▶ _DESCRIPTION OF THE TASK_:
Render the records below as a Markdown table with the columns Row and Line, numbering each line and skipping blank ones. Cover only the lines from the one with "Click the lock icon in formatting toolbar" up to and including the one with "pos(187,498)", and leave the pictures out.

▶ _GIVEN INFORMATION_:
+---+

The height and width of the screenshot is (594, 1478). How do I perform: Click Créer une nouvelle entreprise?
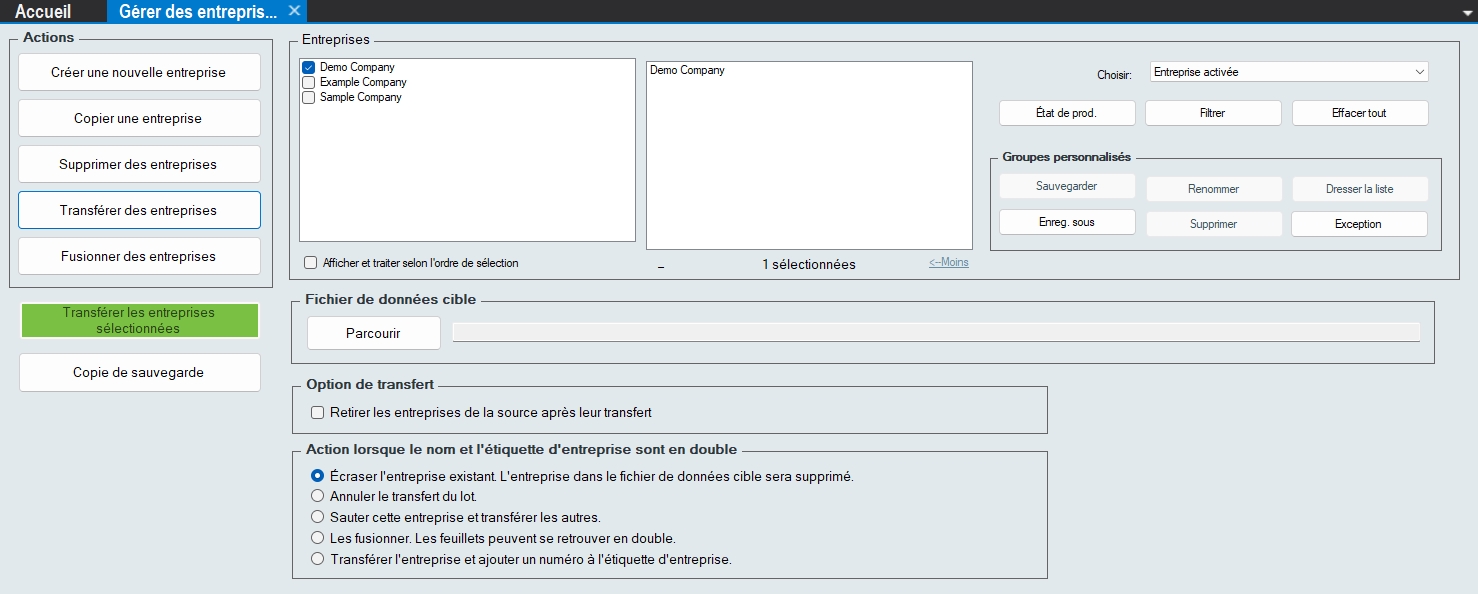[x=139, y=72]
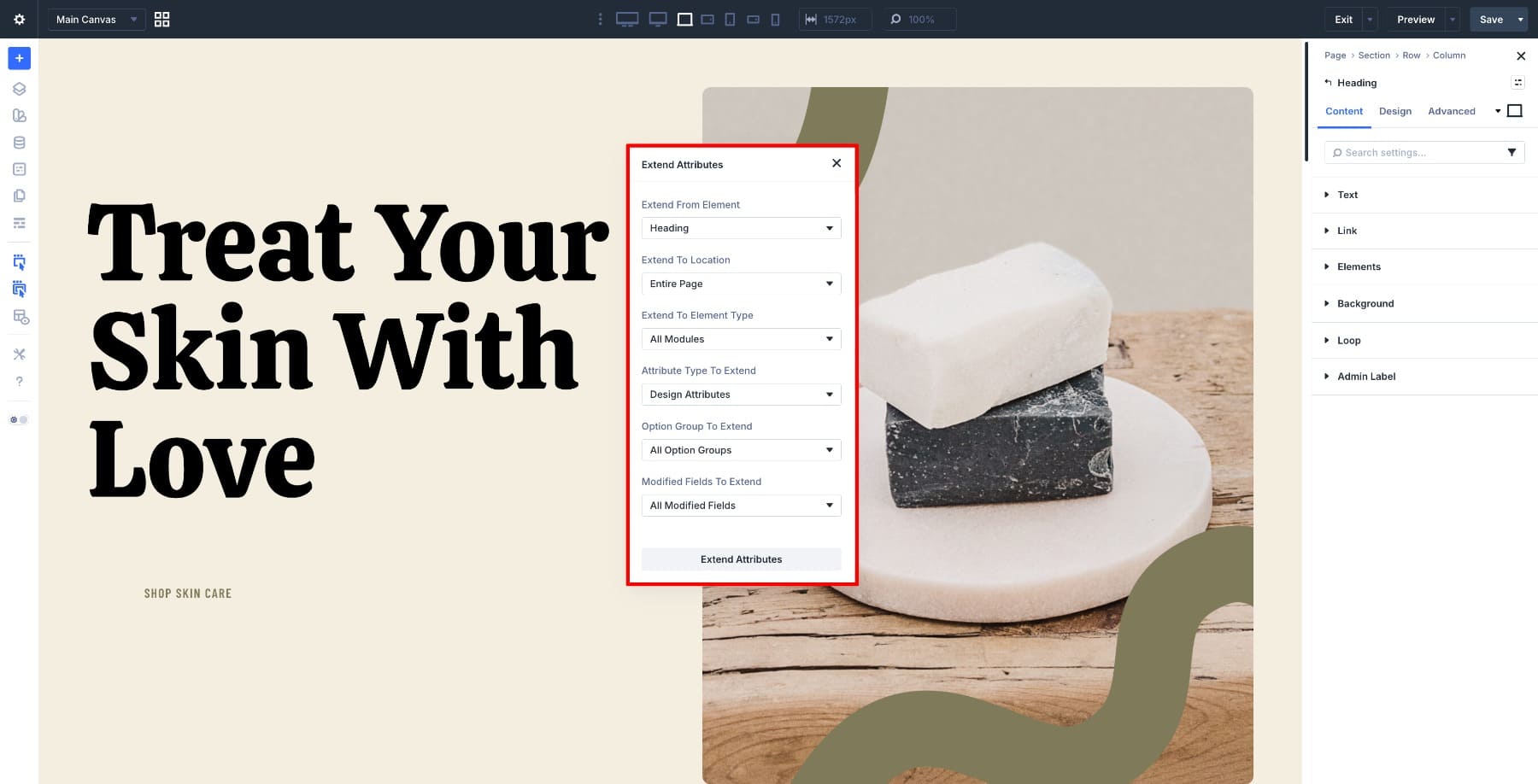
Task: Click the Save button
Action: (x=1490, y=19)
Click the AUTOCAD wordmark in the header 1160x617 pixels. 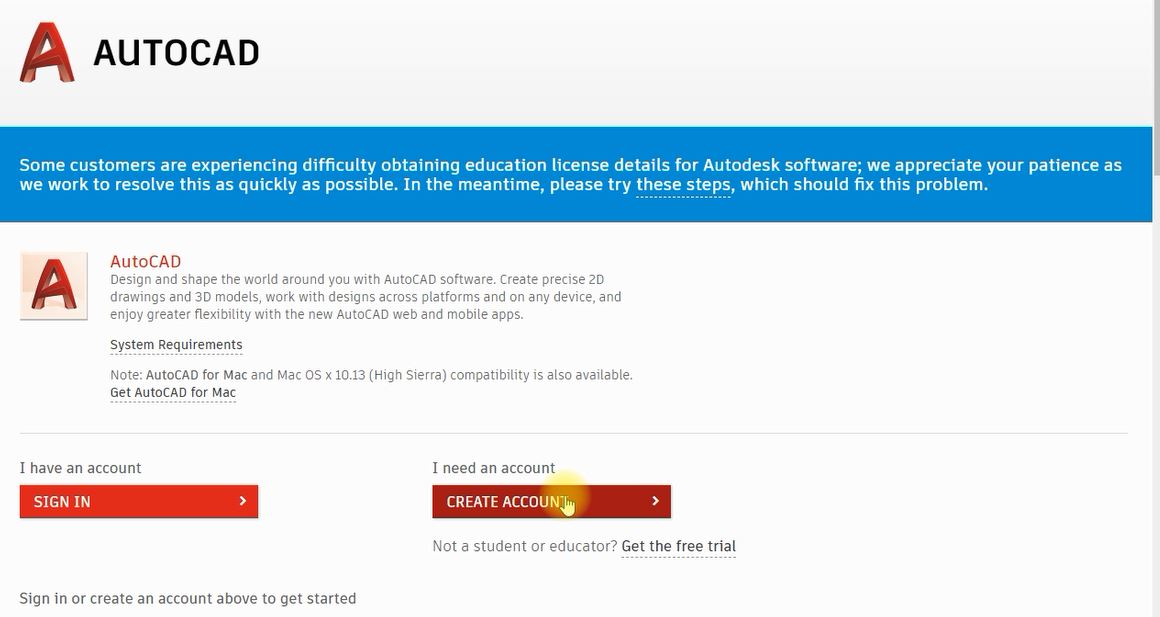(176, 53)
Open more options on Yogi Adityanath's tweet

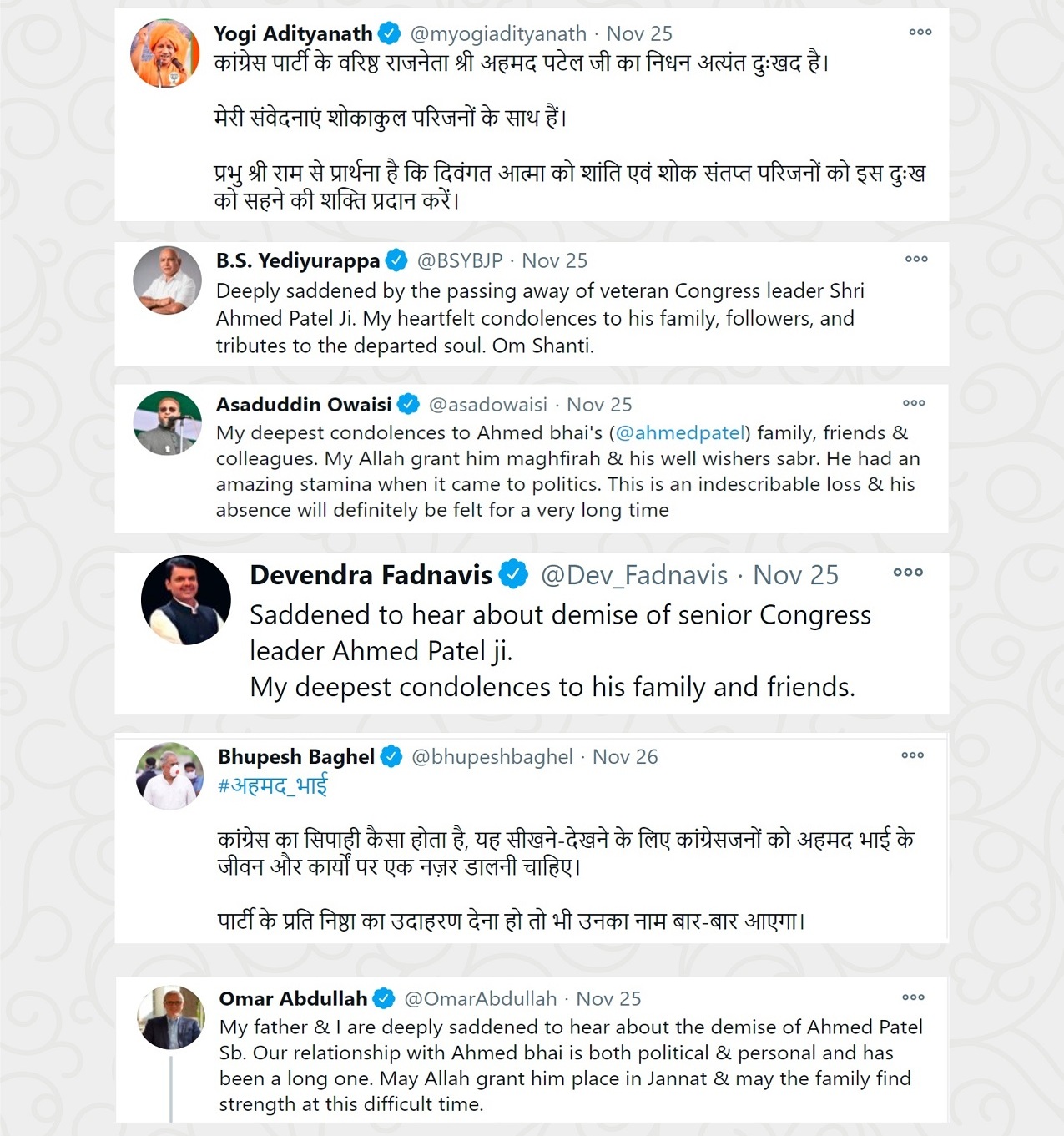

+---+

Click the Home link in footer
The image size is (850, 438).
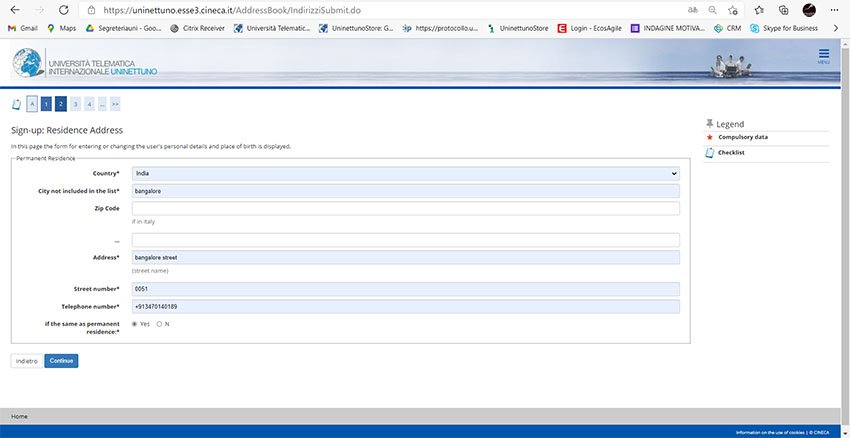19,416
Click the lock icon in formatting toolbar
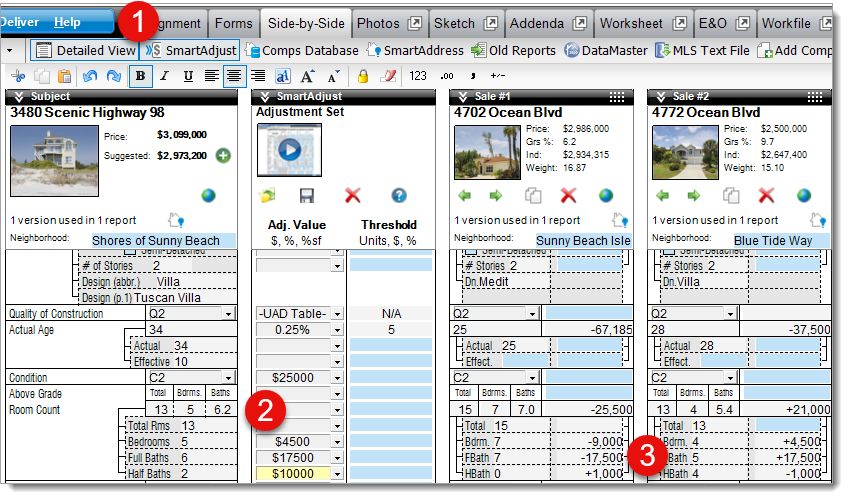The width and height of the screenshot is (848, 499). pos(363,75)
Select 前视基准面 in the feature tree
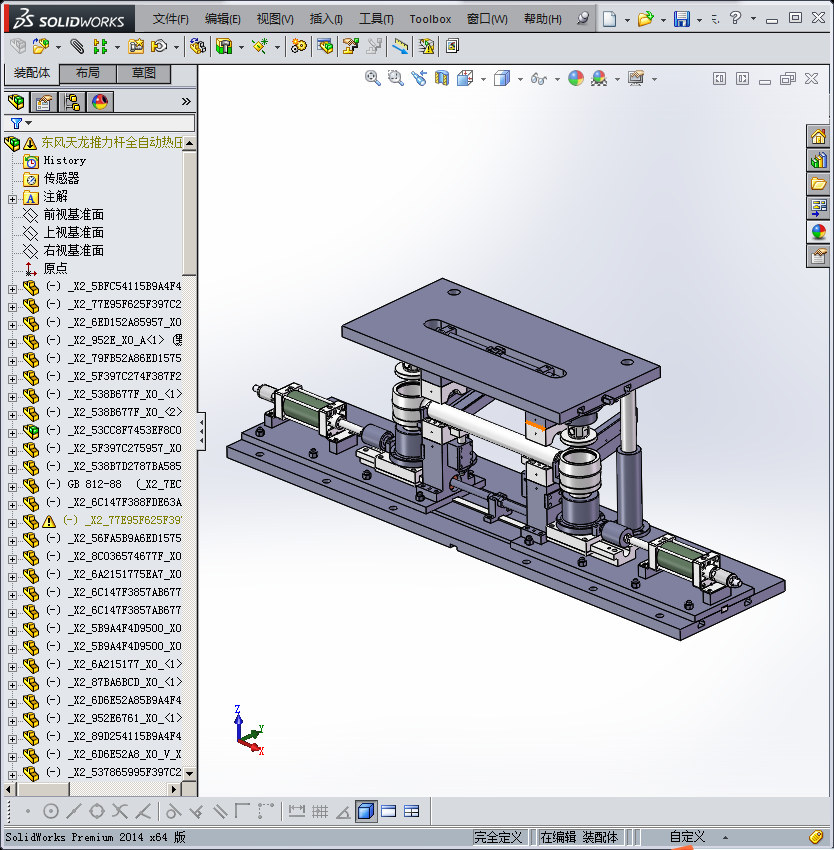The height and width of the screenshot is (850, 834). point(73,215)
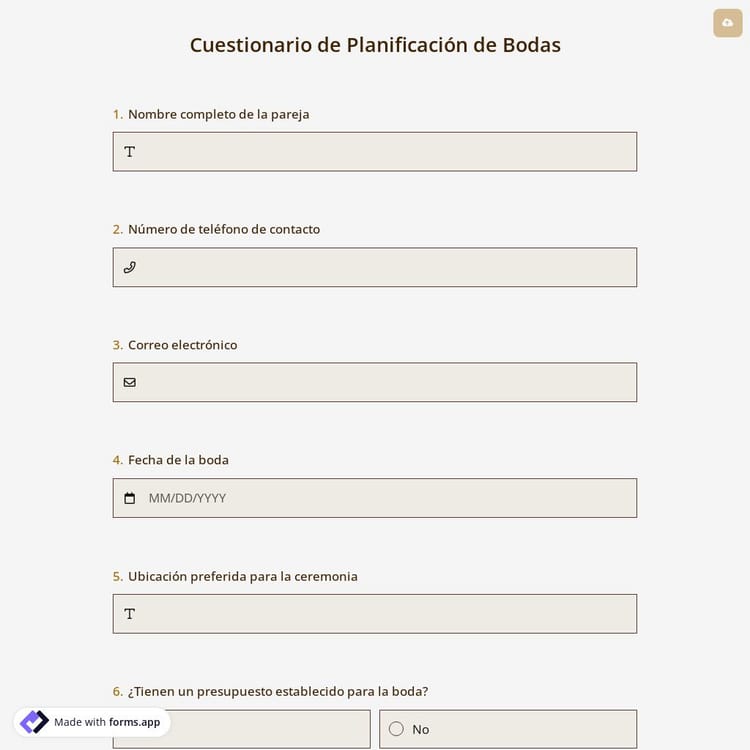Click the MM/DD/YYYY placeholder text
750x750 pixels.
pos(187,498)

+---+

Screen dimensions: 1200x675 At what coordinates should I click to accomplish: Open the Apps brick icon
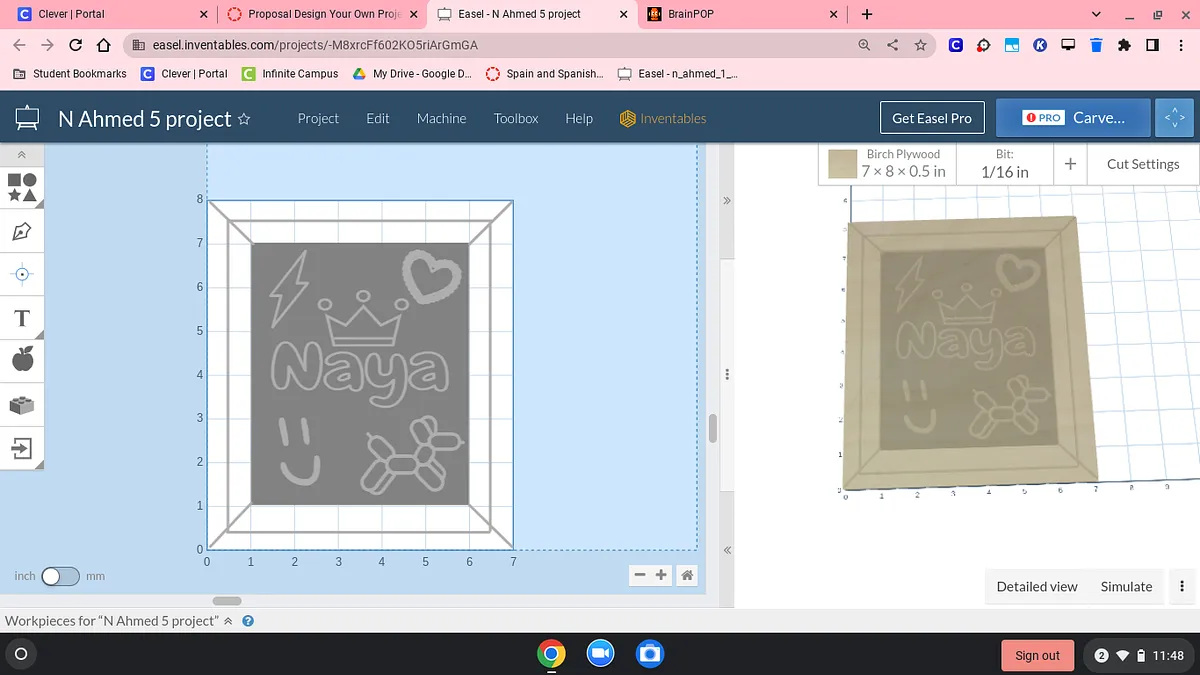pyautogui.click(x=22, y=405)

+---+

▶ _OUTPUT_:
| Row | Line |
|---|---|
| 1 | Click the lock icon in formatting toolbar |
| 2 | The width and height of the screenshot is (848, 499). pos(363,75) |
| 3 | Select 前视基准面 in the feature tree |
| 4 | The height and width of the screenshot is (850, 834). point(73,215) |
| 5 | Click the MM/DD/YYYY placeholder text |
| 6 | 750x750 pixels. |
| 7 | pos(187,498) |